What the task requires:
Everything from the line with "Add a new row using the plus icon" down to the line with "Click the Mobile Usage heading" below must be printed exactly, those two lines included. Exclude pictures.

[Start of Attachment]

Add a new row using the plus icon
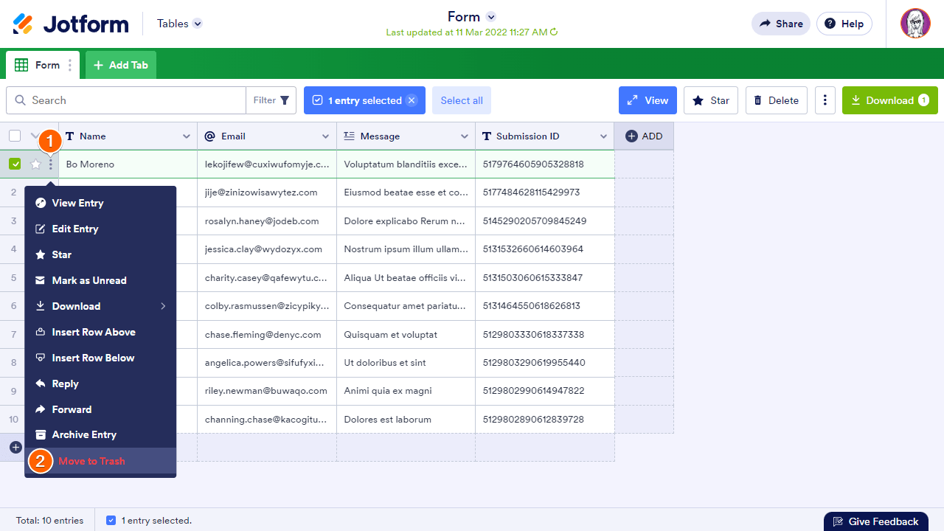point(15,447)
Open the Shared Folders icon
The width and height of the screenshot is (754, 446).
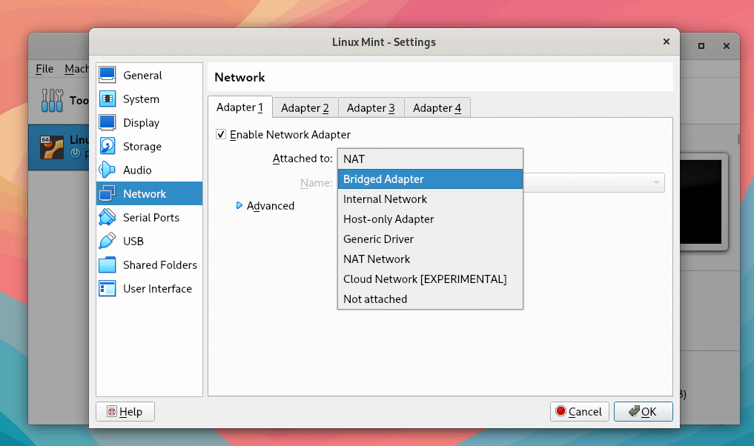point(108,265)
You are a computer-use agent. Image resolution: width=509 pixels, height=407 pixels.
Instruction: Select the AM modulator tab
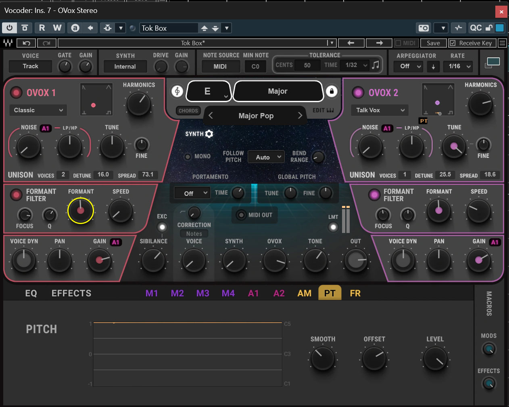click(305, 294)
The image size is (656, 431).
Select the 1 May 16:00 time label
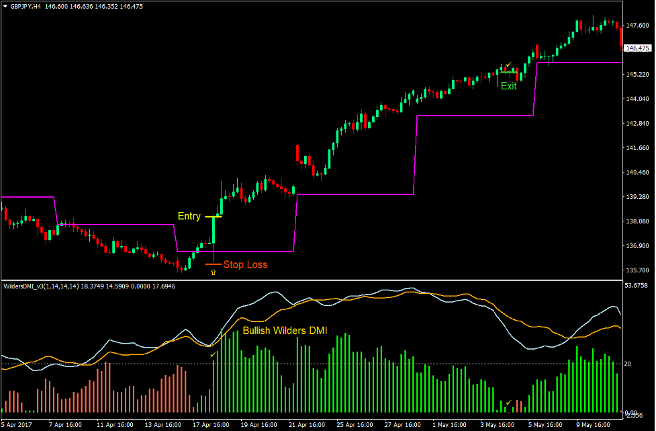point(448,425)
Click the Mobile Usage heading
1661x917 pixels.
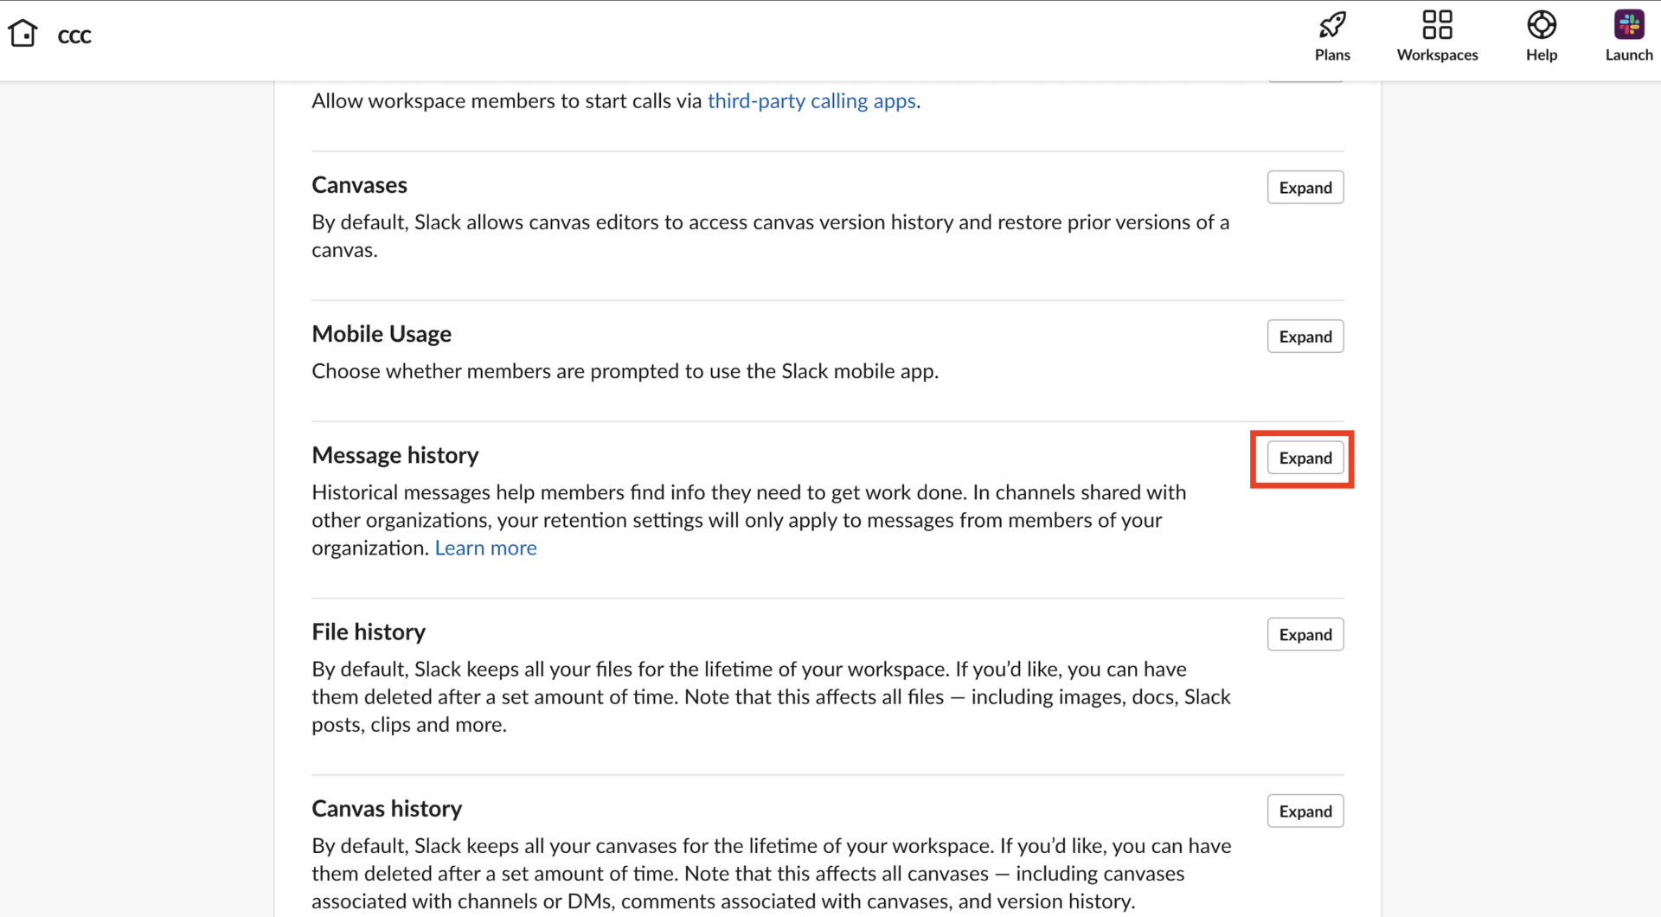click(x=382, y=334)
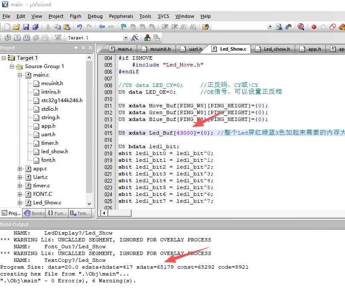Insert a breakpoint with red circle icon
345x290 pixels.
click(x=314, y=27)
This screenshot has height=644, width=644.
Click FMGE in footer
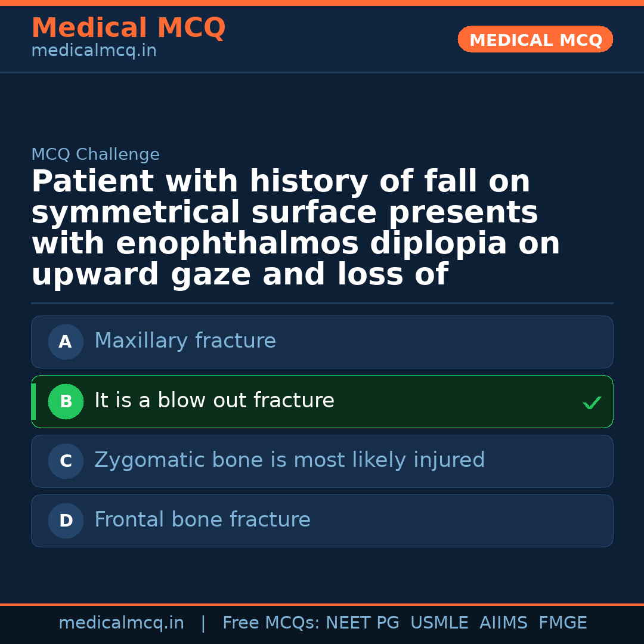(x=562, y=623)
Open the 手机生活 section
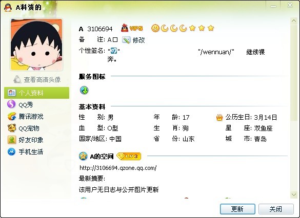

[End of Attachment]
[Start of Attachment]

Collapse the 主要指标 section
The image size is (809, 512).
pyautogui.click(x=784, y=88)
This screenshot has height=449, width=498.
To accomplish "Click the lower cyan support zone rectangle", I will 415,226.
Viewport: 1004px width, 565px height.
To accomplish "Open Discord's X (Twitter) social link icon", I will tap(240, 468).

[End of Attachment]

Final answer:
Add a new row using the plus icon
point(15,447)
Open the Shared Folders icon
The width and height of the screenshot is (754, 446).
point(108,265)
You are a computer-use agent. Image resolution: width=509 pixels, height=407 pixels.
Instruction: Select the AM modulator tab
click(305, 294)
The image size is (656, 431).
Select the 1 May 16:00 time label
point(448,425)
Click the Mobile Usage heading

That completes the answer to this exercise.